[Saved entries]
★ ★ ★ ★

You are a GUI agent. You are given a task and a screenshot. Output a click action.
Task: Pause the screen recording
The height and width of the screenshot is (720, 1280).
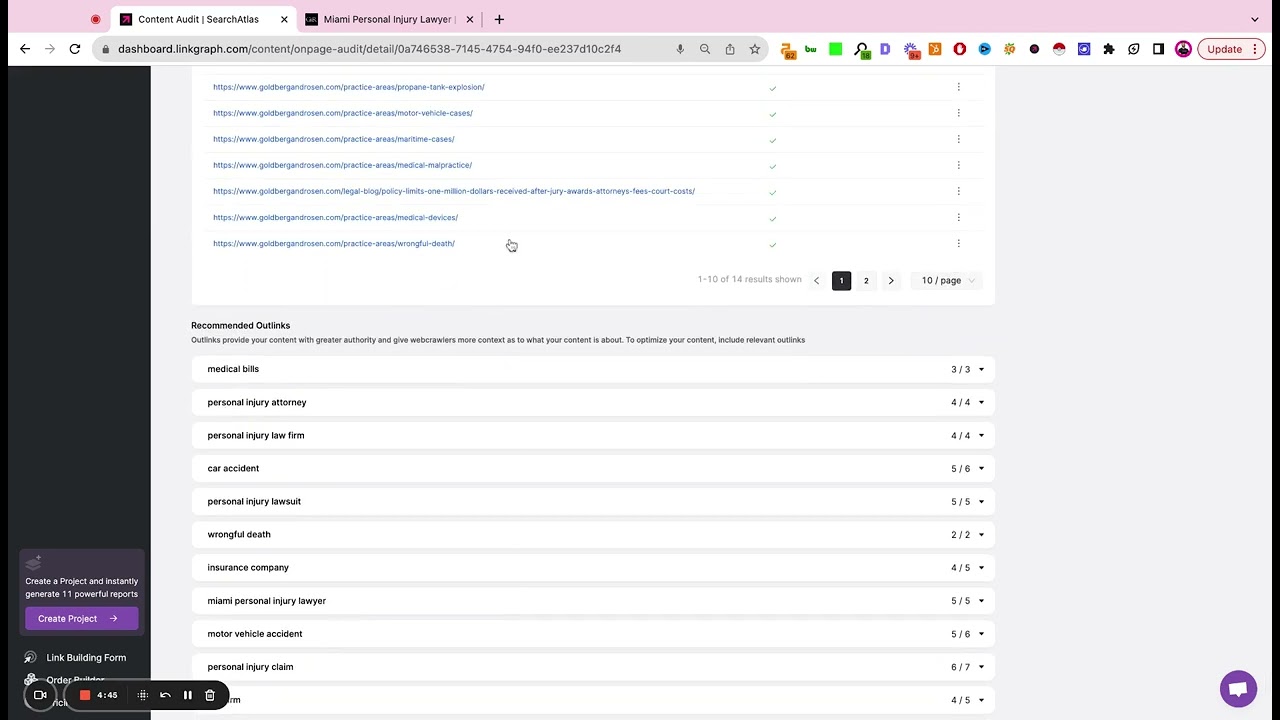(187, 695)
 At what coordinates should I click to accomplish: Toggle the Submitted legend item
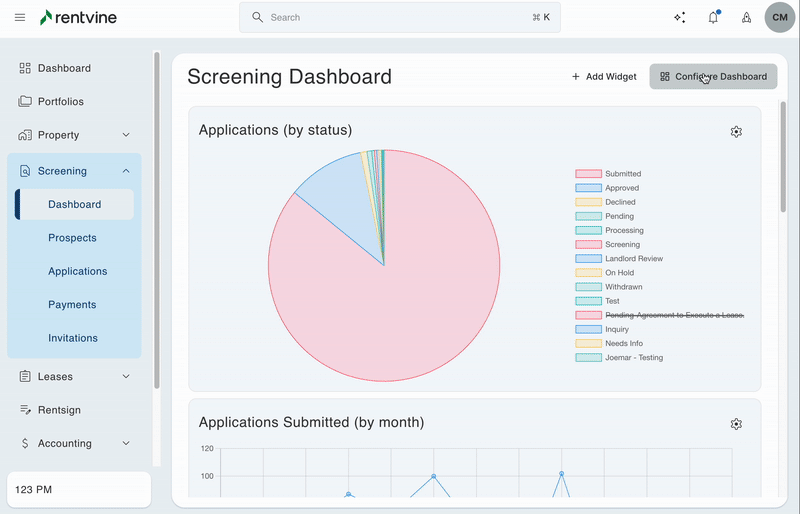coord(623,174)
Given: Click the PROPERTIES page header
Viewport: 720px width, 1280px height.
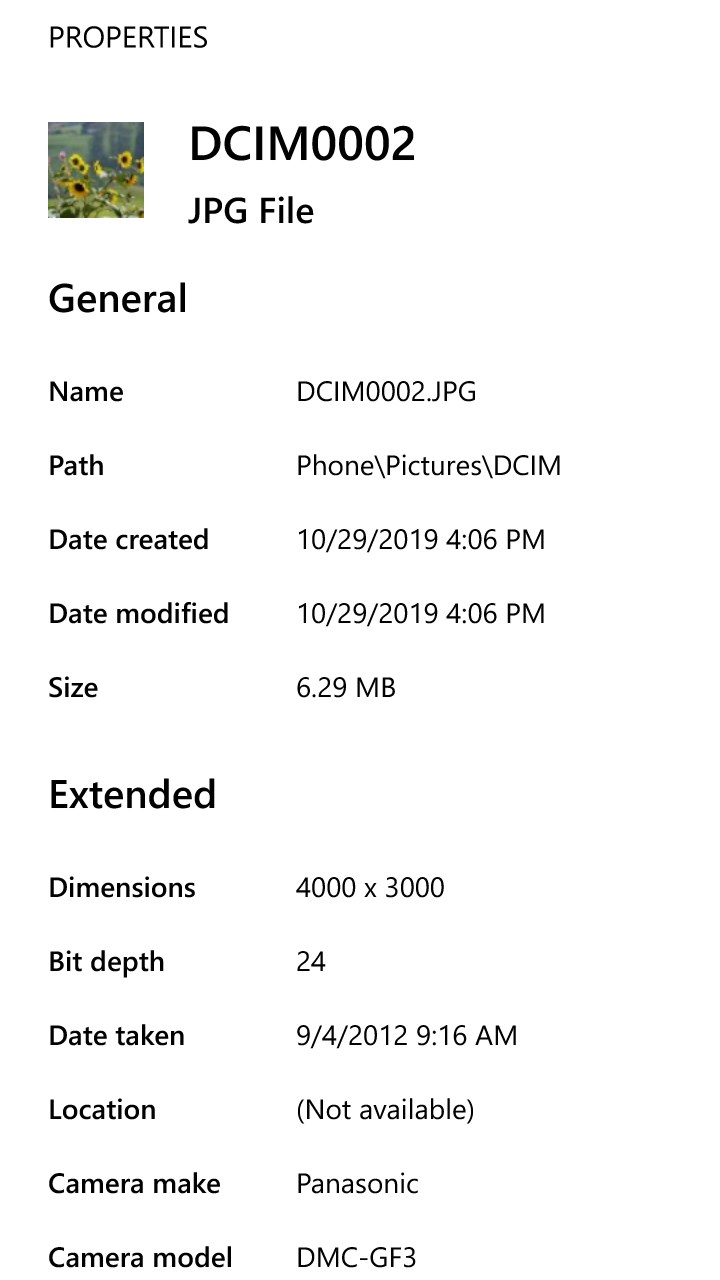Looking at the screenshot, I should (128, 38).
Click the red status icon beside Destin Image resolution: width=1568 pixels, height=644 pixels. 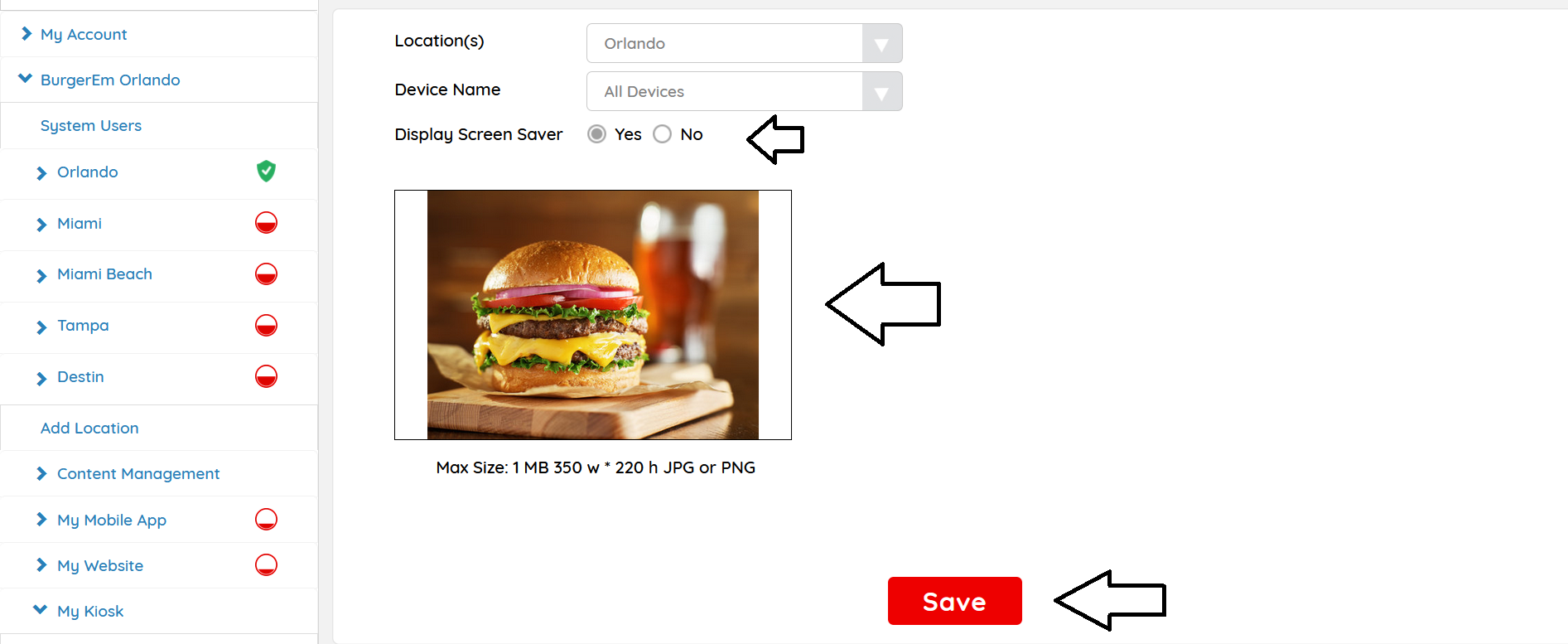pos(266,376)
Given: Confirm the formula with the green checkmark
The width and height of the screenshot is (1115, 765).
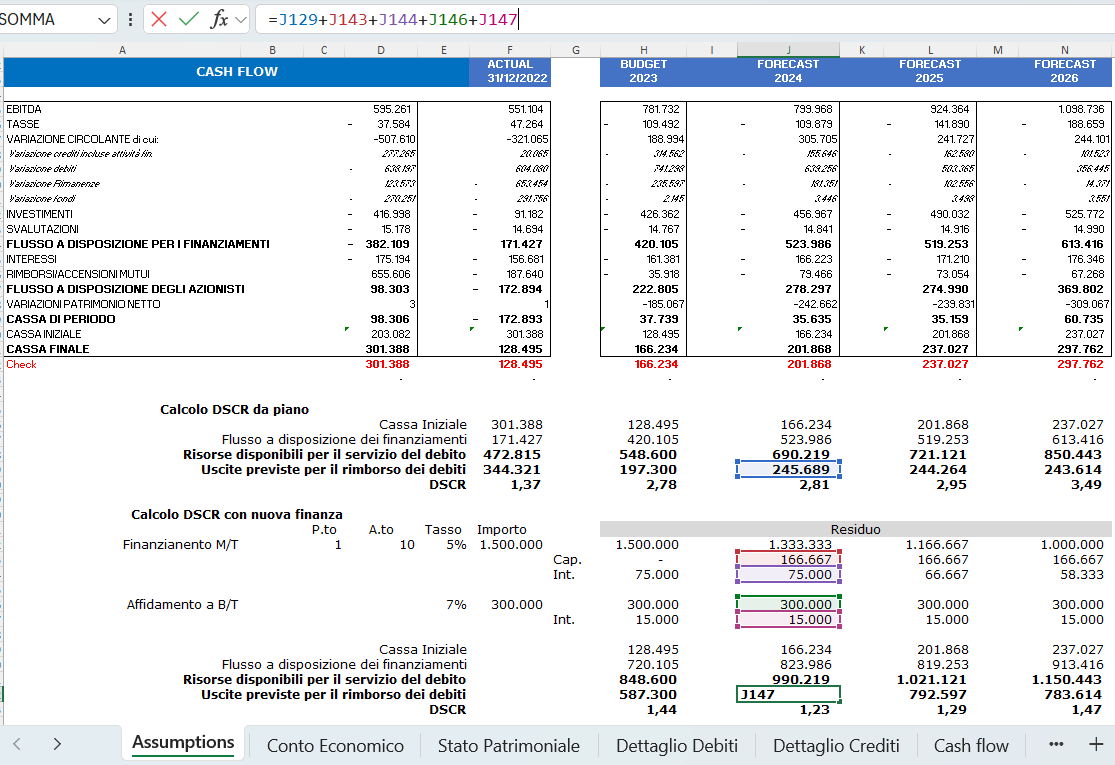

★ ★ ★ ★

* [Your goal]: Would you please copy, exactly and only, the lines from the one with "Given: Confirm the" through the end of the entries above, skipping every picture?

* [Solution]:
Given: Confirm the formula with the green checkmark
The width and height of the screenshot is (1115, 765).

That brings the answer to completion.